Stéphane de Crecy n’est certainement pas un auteur de BD comme les autres. Venu du monde de l’animation où on a pu croiser ses designs et recherches visuelles sur le film de La Bande à Picsou, La Vieille dame et les pigeons, Steamboy ou plus récemment sur Les Boxtrolls, il entamait en 1993, après Foligatto avec Alexios Tjoyas au scénario, sa première bande-dessiné en tant qu’auteur complet, le présent Bibendum Céleste. Une œuvre profondément libre, personnelle, où l’artiste laisse totalement exploser sa furieuse capacité à créer un monde en forme de collage impossible, de superpositions d’idées plus décalées les uns que les autres, de personnages sérieusement allumés. Et l’approche graphique elle-même ne semble jamais vraiment savoir sur quel pied danser : des contours presque fauves, des planches bardées d’un rouge enflammé, d’autres plus éteintes, des personnages tour à tour fouillés ou réduits à quelques formes, des animaux, des humains, des têtes qui se trimballent toutes seuls, des allers-retours entre un joli bois bucolique et un enfer de pacotille où les soirées s’achèvent sur le balcon du Macumba… Si l’influence de l’expressionnisme allemand est aussi évidente que la frénésie apocalyptique d’un Bosch, entres deux visions cauchemardesques munchiennes, De Crécy pratique aussi le décalage cartoon, l’absurde en croquis et la peinture abstraite. Sans compter bien évidemment sur sa capacité sidérante à donner corps à une cité hors du temps, New-York-Sur-Loire, mégalopole franchouille dont les murs ont été façonnés par les déjections canines.
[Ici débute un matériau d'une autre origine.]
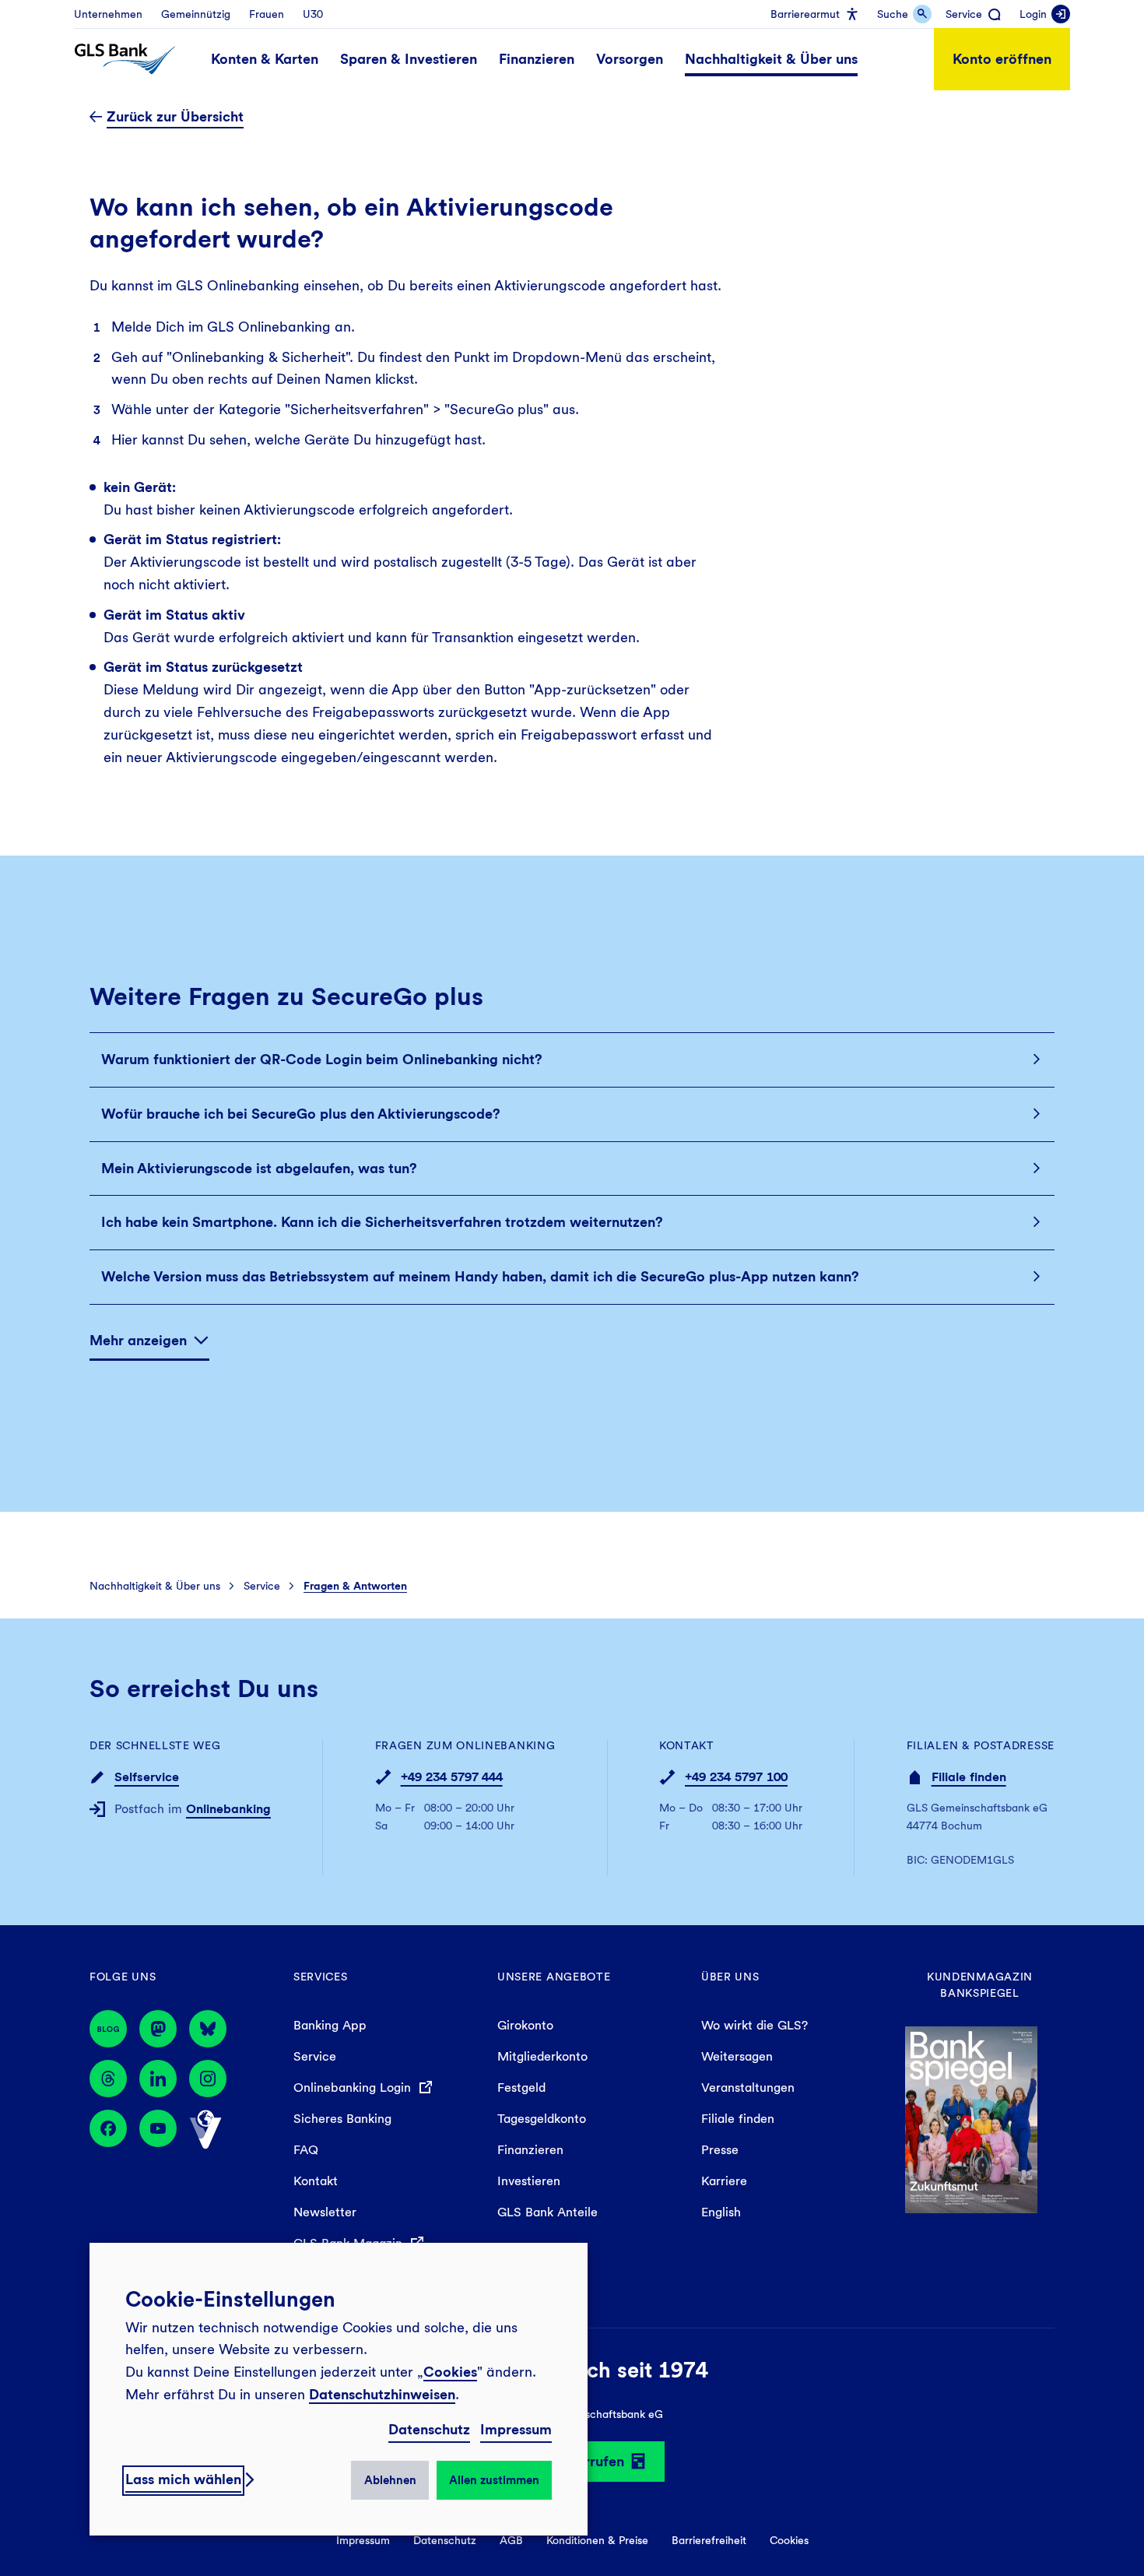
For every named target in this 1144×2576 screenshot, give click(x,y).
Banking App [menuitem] (330, 2025)
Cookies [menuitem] (789, 2540)
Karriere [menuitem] (724, 2181)
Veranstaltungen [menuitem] (748, 2087)
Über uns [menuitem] (730, 1976)
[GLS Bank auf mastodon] (158, 2028)
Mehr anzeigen (138, 1340)
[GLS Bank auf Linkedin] (158, 2078)
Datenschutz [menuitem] (444, 2540)
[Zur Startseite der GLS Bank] (125, 59)
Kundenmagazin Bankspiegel (980, 1984)
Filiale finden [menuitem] (737, 2118)
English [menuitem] (721, 2212)
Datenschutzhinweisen (382, 2394)
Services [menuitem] (320, 1976)
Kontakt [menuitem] (315, 2181)
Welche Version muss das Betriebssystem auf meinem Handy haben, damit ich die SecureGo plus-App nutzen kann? (480, 1276)
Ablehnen (390, 2480)
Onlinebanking (228, 1808)
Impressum (516, 2429)
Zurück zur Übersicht (175, 116)
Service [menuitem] (314, 2056)
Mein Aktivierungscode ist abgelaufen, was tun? (259, 1168)
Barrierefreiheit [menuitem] (709, 2540)
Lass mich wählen (183, 2479)
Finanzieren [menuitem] (530, 2149)
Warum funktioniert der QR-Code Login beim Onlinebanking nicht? (321, 1059)
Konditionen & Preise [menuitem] (597, 2540)
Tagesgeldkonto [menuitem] (541, 2118)
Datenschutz (429, 2429)
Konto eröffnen (1002, 59)
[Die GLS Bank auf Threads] (108, 2078)
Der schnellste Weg (155, 1745)
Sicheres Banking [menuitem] (342, 2118)
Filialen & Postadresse (981, 1745)
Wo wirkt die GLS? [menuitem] (754, 2025)
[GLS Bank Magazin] (108, 2028)
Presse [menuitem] (720, 2149)
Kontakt (686, 1745)
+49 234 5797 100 (736, 1776)
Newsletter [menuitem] (324, 2212)
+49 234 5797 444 (452, 1776)
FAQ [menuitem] (305, 2149)
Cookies (450, 2371)
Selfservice (146, 1776)
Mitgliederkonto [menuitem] (542, 2056)
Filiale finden (969, 1776)
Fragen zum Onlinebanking (465, 1745)
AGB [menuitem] (511, 2540)
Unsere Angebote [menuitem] (554, 1976)
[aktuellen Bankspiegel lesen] (971, 2118)
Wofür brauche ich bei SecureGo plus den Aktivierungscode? (300, 1113)
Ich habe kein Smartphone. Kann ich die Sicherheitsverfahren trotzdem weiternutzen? (382, 1222)
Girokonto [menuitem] (525, 2025)
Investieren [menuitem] (528, 2181)
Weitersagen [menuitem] (737, 2056)
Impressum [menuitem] (363, 2540)
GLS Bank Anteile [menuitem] (547, 2212)
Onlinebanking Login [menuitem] (354, 2087)
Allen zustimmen (494, 2480)
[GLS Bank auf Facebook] (108, 2130)
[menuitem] (108, 14)
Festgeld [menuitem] (521, 2087)
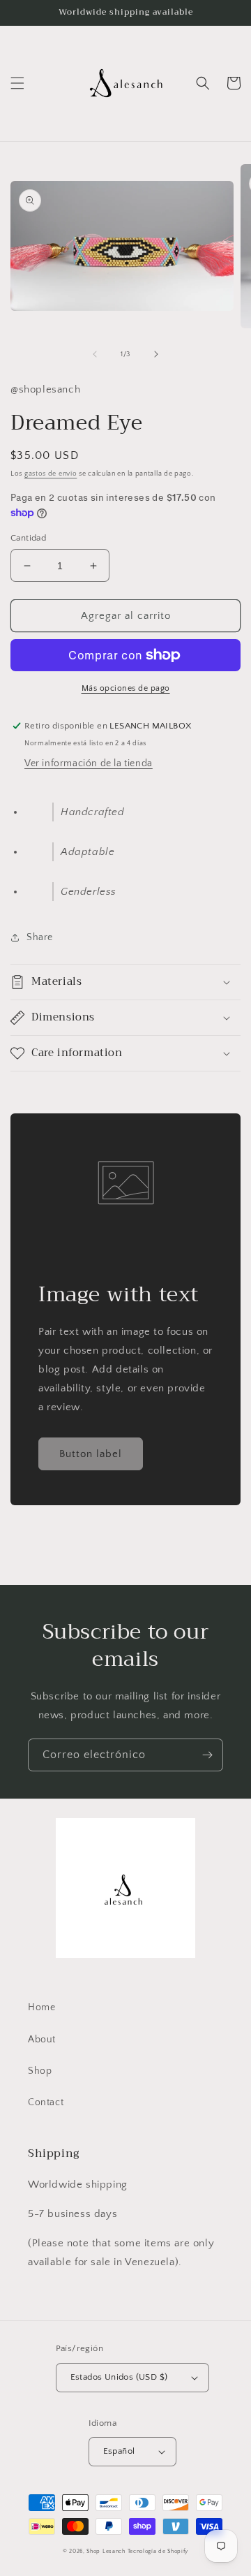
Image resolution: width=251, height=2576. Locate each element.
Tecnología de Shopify (158, 2551)
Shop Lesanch (105, 2551)
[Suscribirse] (207, 1755)
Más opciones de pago (126, 688)
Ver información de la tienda (88, 763)
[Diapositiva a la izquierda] (94, 354)
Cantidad (28, 538)
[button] (17, 83)
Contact (45, 2102)
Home (41, 2007)
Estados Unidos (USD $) (119, 2377)
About (42, 2039)
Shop (40, 2071)
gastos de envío (50, 474)
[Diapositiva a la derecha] (156, 354)
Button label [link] (90, 1454)
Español (119, 2451)
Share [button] (39, 937)
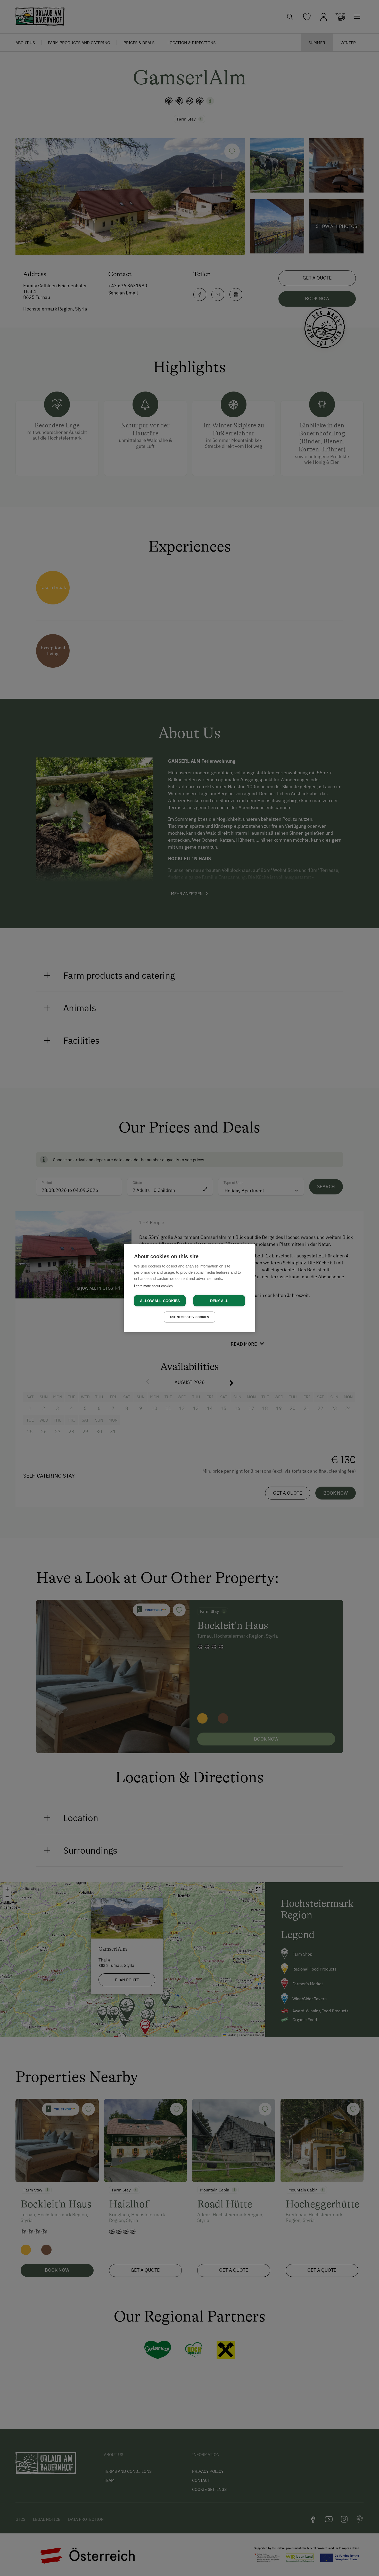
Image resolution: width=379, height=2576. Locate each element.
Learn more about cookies (153, 1286)
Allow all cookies (160, 1301)
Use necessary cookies (189, 1316)
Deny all (219, 1301)
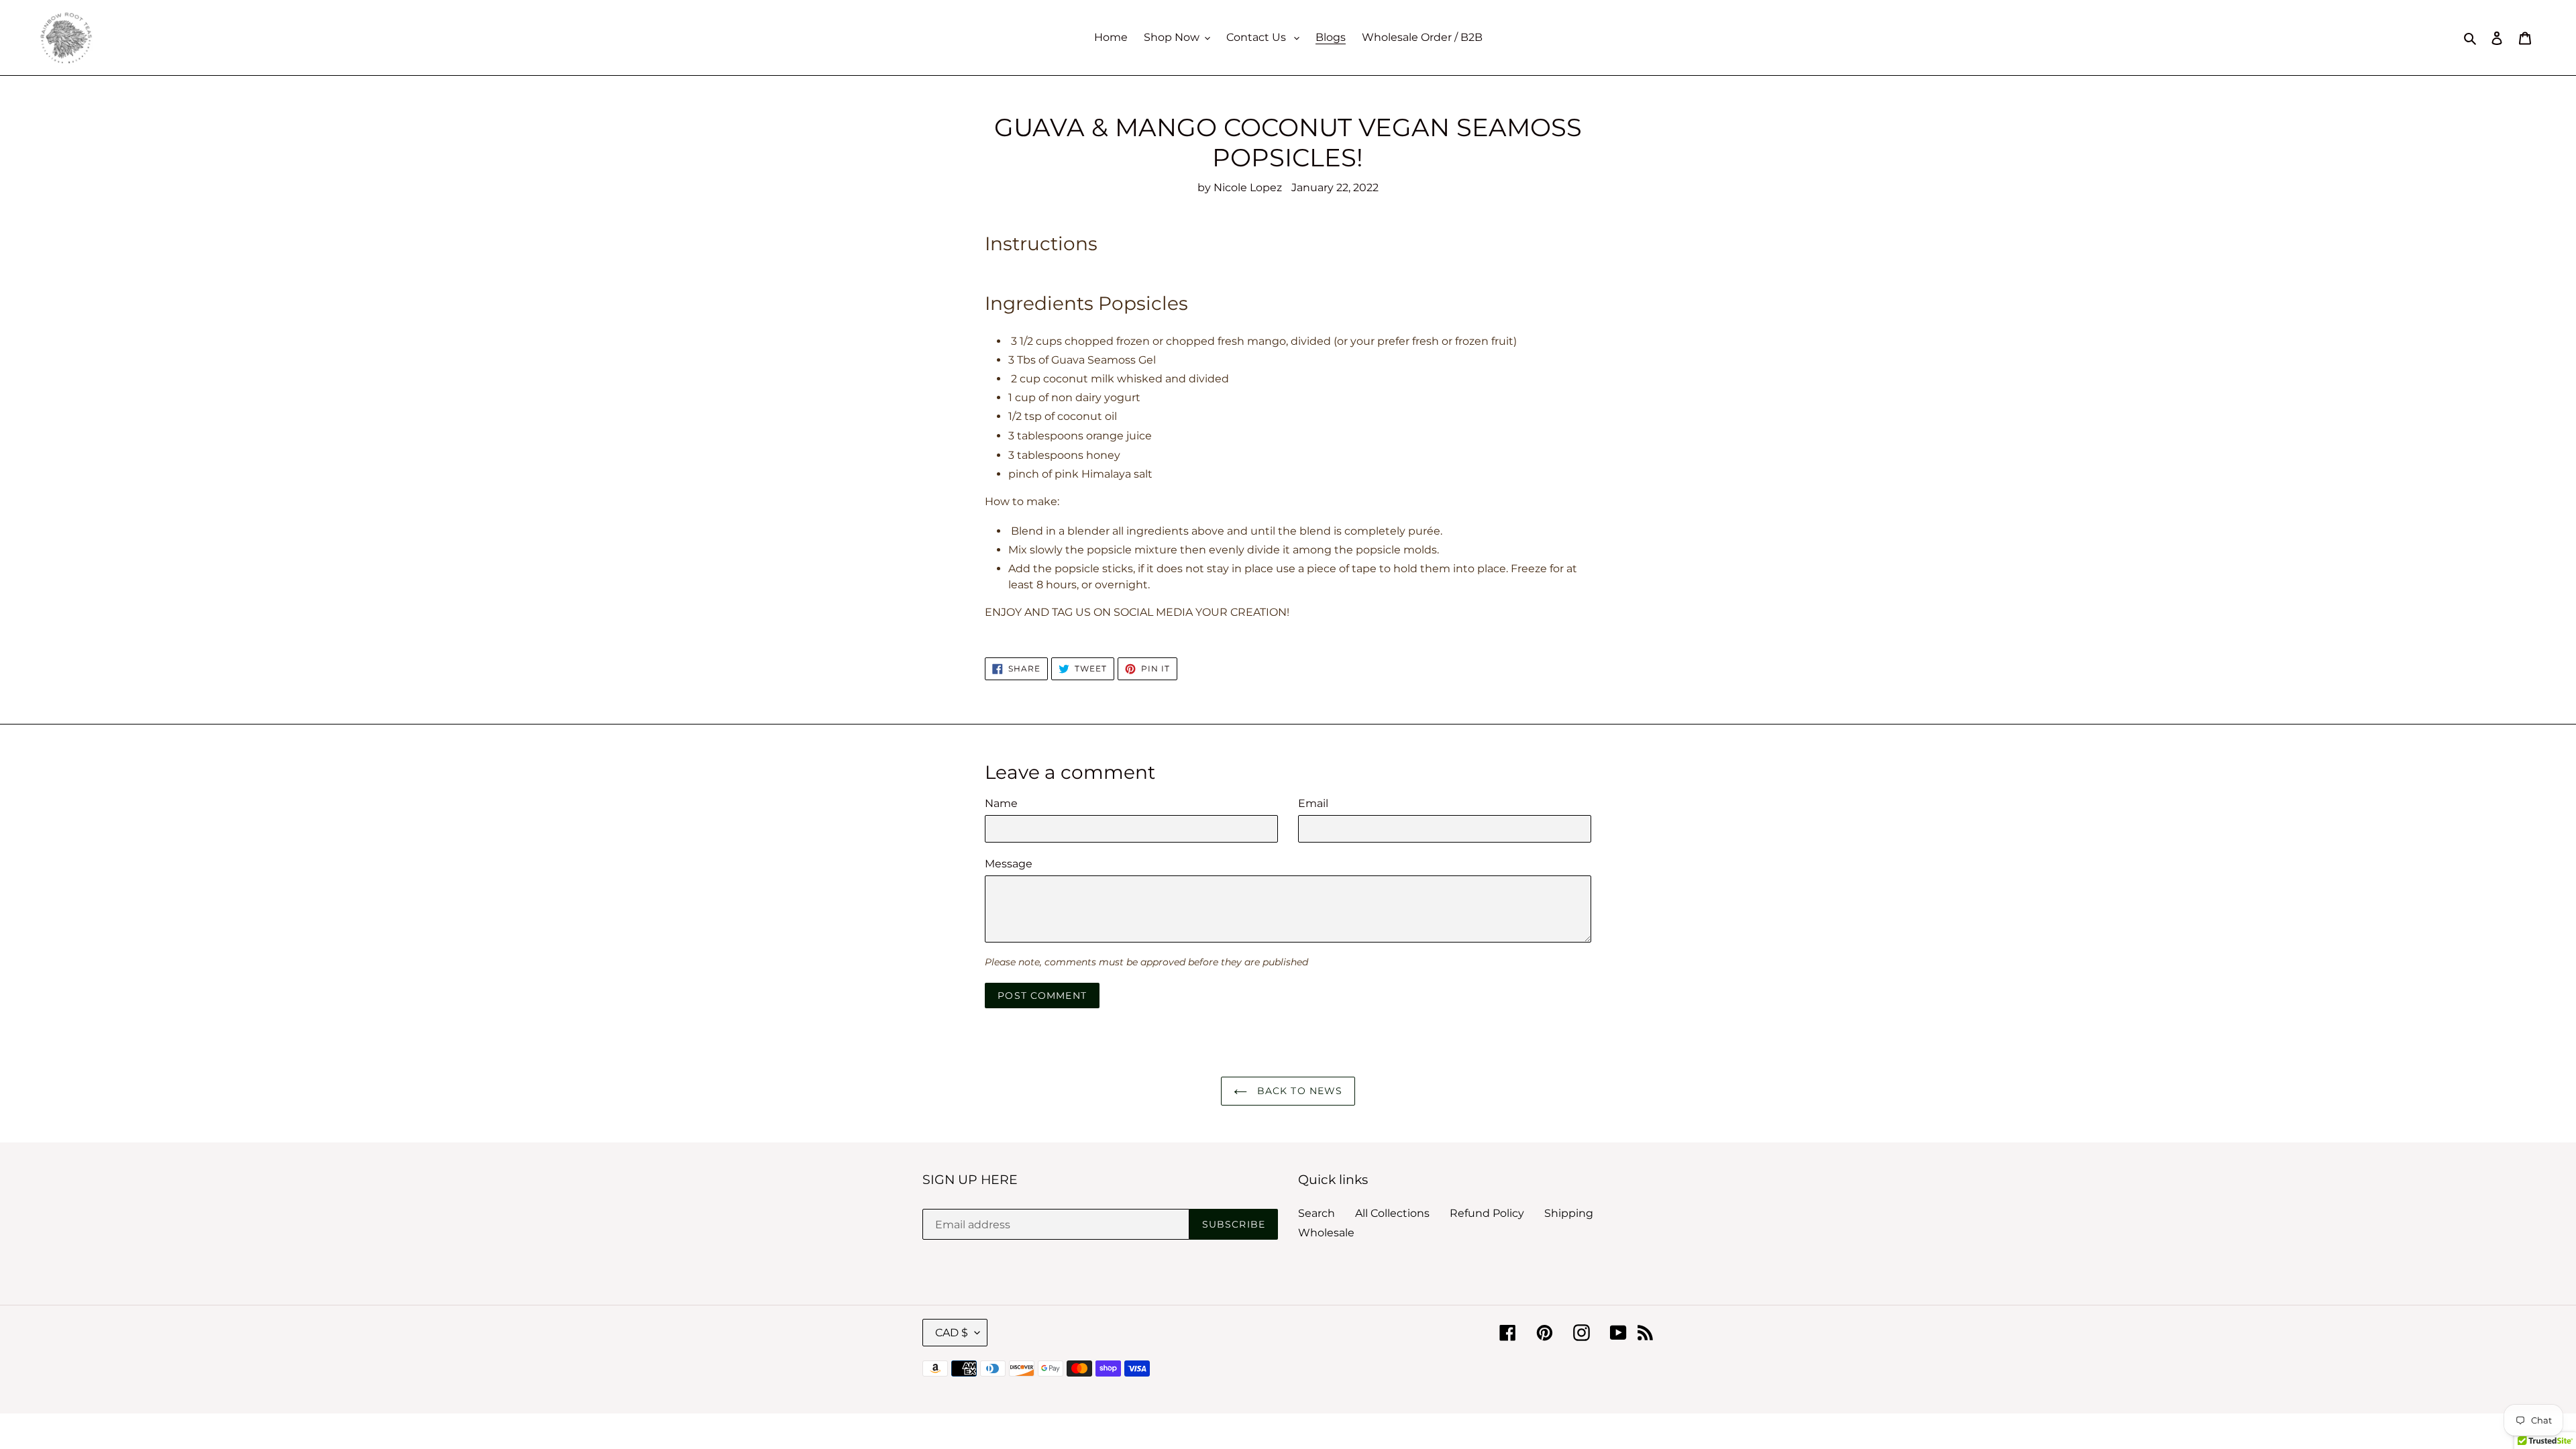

La cité de demain et avant-hier
Des illustrations tour à tour hilarantes, inquiétantes, totalement folles, aussi fascinantes qu’excitantes mais dont l’incohérence volontaire, la constante mutation, ne peut que heurter certaines sensibilités plus classiques. Et tous ça au service de quoi nous direz-vous ? Et bien d’une histoire du même acajou, conte philosophique baroque ou un jeune phoque tout juste débarqué de son paquebot est embarqué par une équipe municipale hystérique pour faire de lui la nouvelle coqueluche du public et le gagnant d’un Nobel de l’amour, remis seulement une fois par siècle. On y cause image, opinion public, marketing, real politik, opium des masses, relooking, contrôle de la plèbe, érotisme de la masse blanche tandis qu’en coulisse se joue l’inénarrable bataille pour savoir qui gardera le pouvoir sur la narration de l’album en train de se dérouler devant nos yeux. Dans le premier tome c’est le brave Professeur Lombax, ou du moins sa tête, seul élément restant depuis un terrible accident de piano à pédale Turbo Diesel, qui tient solidement le crachoir, mais c’est finalement le diable qui va par la suite en prendre les rênes. Pas d’affrontement manichéen du bien contre le mal ici, puisque le bien n’est pas franchement d’une honnêteté confondante, et que notre brave Belzebuth, pas franchement aidé par ses camarades démons relativement débiles, va finir par tomber tristement au milieu d’une révolution canidée. Il faut parfois s’accrocher au bastingage pour suivre l’auteur dans tous ses délires, ses bifurcations, ses changements de vitesse et de voie, et même lui semble parfois se perdre un peu dans l’effervescence générale.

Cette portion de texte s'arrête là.